MP and Presidential Advisor Gail Teixeira said that according to the Standing Orders a clear day was needed for a motion to be accepted. Following a brief commiseration with Clerk of the National Assembly Sherlock Isaacs, Trotman said that he ruled in favour of the Government on Greenidge’s motion – that is to say that it had not met the time requirement.

Meanwhile, just prior to this, Opposition members were speaking for lengthy periods in the hope that the time would elapse enough to make the motion allowable for consideration. But the Speaker stopped them in their tracks saying that he had ‘stopped time’ for the purpose of precluding the Opposition’s strategy.

Similarly, sensing the Opposition’s steadfastness on its intention to vote down the allocation for the specialty hospital, Minister of Health Dr. Bheri Ramsaran waxed on longer than was necessary about the virtues of the institution and why it should be supported. Persons heckled that he was afraid to sit down for fear of the cuts.

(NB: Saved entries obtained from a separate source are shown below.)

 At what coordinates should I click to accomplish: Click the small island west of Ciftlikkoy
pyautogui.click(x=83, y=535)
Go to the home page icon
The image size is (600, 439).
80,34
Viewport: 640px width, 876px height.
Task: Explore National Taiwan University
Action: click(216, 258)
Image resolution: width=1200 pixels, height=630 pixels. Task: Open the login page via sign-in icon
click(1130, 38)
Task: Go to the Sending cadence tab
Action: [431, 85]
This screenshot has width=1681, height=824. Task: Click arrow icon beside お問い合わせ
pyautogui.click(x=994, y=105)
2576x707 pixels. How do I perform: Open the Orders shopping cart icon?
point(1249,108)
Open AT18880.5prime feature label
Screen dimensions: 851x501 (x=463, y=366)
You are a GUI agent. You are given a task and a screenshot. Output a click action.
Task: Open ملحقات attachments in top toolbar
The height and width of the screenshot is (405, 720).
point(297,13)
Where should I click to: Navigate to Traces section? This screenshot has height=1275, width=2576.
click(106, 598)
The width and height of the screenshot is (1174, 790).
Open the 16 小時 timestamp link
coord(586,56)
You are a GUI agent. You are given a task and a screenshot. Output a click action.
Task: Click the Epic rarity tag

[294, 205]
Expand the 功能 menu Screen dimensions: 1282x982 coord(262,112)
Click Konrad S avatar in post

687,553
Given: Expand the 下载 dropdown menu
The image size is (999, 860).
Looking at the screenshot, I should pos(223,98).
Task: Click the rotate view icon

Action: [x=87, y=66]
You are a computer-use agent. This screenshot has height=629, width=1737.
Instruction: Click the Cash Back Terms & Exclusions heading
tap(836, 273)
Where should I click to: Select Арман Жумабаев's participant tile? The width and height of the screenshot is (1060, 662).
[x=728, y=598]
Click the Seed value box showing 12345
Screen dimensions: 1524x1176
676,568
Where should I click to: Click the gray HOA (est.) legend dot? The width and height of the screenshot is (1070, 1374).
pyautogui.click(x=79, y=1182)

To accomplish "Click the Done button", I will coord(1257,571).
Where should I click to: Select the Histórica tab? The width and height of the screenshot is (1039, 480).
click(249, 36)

“…I stand here to explain the process and to say that this project is needed and in spite of the pronouncements, we need to seriously and sympathetically consider what the $1.2 billion dollars [will do for the project],” he said. “We need not to look at me as the messenger but at the message,” he said. The Minister said that Surendra Engineering received $746 million while local contractor G. Bovell received $52 million. He said that G. Bovell encountered money problems with his creditors and as a result fell behind on the works it was supposed to execute on the site. He said that because of these setbacks, the Surendra part of the works has been delayed also.

In reacting to the Minister’s pleas, APNU’s  Greenidge said that the Minister was brazen enough to refer to another member of the Opposition as impertinent. Pointing to the Government’s lack of dialogue and stance on the Opposition’s position, he notified the Speaker of his intention to put his motion before the House. “There is a proposal for the amount [of $1.250 billion] to be amended to $1,” he said.

AFC Leader Khemraj Ramjattan stressed the point that Fedders Lloyd is the company that has built specialty hospitals around the world, unlike Surendra Engineering Company. Fedders Lloyd had complained bitterly about being sidelined in favour of Surendra. It has since abandoned its attempt to have the contract rescinded.

Member of Parliament for the AFC Moses Nagamootoo said that the money from India is a loan that has to be paid back and because of this it requires fiscal responsibility. He said that the party was in a state of doubt regarding the project. “Our concern is about the people’s purse…we cannot vote any money for it until we have some answers,” said Nagamootoo.

AFC Member of Parliament Valerie Garrido-Lowe asked whether the hospital will be open to the public. To this, the Minister said yes, but there must be a cost recovery system worked out.

At the end of the sitting last evening, Minister Ramsaran reacted to the cut saying the Opposition chose not to listen to the reasoning of the Government on the spending for the hospital. “There is no confusion…there is mischief and there is bitterness. They want to shut down this programme because it is transformational,” he said. “We will continue soldiering on…of course there is the issue of what happens now with the investment. I have to be advised by the Ministry of Finance and the legal arm of the Government,” he said.